Slotting PAs into a unionized pay grid is, I believe a mistake; it was a mistake when first forced upon yours truly in Ottawa many years ago and it is still a mistake. ‘You get what you pay for.’ There will always be exceptional individuals, regardless of the profession, just as there will always be those who are less exceptional. They all get paid the same amount when slotted into a pay scale. The training of Medical Laboratory Technologists does not prepare an individual to be a PA. There are insights into disease processes, physiology, inflammation and repair, neoplasia, etc. that are simply not taught to Technologists. They don’t need that type of training and they’re not paid to have that knowledge. It ought come as no big surprise that the best PA in many ways is a physician. Foreign-trained MDs who are not yet licensed to practise in Canada are well worth considering for PA positions. A potential drawback might be, however, that these individuals might be somewhat less compliant, or accepting, of the status quo; they might not be enough like MLTs to fit in. Wouldn’t it be nice if there was a position roughly mid-way between MD and MLT?!

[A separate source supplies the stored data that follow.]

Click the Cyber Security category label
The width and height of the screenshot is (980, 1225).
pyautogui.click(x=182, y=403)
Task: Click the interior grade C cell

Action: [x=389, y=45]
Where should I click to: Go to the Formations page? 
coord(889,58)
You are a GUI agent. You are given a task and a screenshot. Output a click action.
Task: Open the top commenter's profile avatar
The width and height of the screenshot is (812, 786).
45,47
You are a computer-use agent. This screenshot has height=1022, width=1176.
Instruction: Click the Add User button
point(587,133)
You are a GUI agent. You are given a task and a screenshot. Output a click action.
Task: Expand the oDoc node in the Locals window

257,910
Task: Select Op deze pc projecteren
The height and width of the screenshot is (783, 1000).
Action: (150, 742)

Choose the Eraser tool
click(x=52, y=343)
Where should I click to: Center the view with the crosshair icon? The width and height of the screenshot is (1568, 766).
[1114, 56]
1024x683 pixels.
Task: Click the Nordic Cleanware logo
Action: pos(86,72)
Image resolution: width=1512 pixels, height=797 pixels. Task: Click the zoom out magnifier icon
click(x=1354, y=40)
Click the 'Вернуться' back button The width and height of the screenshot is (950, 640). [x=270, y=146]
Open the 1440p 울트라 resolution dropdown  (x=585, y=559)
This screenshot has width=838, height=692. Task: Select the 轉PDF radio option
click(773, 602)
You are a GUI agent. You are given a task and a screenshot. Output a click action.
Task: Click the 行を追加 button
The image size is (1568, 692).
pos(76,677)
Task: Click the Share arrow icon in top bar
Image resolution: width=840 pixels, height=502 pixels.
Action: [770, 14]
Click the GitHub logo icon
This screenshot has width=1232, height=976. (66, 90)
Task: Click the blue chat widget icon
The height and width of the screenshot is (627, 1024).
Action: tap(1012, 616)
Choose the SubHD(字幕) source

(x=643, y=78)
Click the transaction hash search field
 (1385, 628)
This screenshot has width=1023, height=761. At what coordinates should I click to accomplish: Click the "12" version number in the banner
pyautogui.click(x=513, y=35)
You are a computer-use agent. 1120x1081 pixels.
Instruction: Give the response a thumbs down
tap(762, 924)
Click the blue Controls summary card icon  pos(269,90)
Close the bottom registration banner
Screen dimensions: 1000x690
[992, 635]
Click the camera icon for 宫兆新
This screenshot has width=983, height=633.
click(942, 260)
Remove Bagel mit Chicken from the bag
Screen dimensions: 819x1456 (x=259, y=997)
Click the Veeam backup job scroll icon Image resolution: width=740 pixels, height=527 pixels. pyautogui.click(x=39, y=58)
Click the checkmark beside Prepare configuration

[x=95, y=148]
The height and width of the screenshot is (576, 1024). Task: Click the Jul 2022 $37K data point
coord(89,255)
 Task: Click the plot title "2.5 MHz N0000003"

PAs cannot exist in their role (performing a task which was heretofore the sole responsible of a medical doctor) without a foundation in medicine. If a PA could not be trusted to competently examine a specimen, even the simplest of specimens, s/he would require hands-on supervision by the pathologist. This would obviously take the pathologist away from her/his even more important duty of performing Microscopic Descriptions and rendering diagnoses and would make the PA redundant.

PAs are a part of the majority of pathology departments on the continent. They need to be trained to a minimum level of competency using an accredited curriculum so that the public, the employers and they themselves can be protected against errors. They need certification and regulation and the recognition that they deserve. It would appear that the movement currently is to mirror the model in the USA when training PAs; namely post-graduate training. I am inclined to agree.

I believe that it is well past the time that the employers of Canadian PAs ought to take a look at what they have and what they are paying for it. They need to examine the impact of error of each of their employees and pay an appropriate salary for each of those individuals. The task of performing Gross Descriptions is no less important to the provision of quality healthcare now than it was when pathologists were performing them.